> [Dataset entries]
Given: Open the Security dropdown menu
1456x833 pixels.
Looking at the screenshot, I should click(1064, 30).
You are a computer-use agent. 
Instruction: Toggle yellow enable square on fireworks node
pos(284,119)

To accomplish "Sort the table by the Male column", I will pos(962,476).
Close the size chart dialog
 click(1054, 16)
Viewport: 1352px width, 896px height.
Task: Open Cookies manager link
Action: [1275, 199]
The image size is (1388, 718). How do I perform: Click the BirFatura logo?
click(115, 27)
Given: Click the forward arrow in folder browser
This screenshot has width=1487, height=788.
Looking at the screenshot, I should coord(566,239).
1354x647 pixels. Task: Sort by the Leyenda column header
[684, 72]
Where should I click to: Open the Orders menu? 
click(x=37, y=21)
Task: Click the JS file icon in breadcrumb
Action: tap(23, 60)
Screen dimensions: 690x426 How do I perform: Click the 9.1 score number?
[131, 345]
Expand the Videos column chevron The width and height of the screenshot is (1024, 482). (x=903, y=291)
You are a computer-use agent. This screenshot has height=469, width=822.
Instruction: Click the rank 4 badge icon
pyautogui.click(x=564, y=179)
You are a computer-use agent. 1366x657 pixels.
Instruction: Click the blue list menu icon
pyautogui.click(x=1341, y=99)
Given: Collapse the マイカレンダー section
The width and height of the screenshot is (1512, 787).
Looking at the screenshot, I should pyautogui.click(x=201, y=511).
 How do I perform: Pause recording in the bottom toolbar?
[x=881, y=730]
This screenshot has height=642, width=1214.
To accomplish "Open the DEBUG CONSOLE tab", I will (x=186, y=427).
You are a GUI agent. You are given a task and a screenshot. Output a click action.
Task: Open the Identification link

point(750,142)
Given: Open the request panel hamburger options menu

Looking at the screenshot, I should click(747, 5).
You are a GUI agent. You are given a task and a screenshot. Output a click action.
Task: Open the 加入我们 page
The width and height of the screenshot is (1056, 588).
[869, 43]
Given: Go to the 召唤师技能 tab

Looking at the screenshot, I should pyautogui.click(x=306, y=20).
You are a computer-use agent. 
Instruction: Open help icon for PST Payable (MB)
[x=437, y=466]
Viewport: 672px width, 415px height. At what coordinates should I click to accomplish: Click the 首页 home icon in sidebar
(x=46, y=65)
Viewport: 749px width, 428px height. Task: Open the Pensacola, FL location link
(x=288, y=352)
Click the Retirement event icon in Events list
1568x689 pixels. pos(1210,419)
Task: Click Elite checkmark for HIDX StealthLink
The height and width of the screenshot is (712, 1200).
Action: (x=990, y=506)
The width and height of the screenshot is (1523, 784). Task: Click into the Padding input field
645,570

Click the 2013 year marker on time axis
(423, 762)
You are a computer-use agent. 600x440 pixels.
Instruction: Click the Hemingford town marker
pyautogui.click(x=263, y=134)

> [Work to complete] Each line in the listing where the word "computer" is found is to be copied.

> [Solution to this task]
You are a computer-use agent. 
You are a computer-use agent. This screenshot has height=469, width=822.
You are a computer-use agent. 1366x657 pixels.
You are a computer-use agent. 
You are a computer-use agent. 600x440 pixels.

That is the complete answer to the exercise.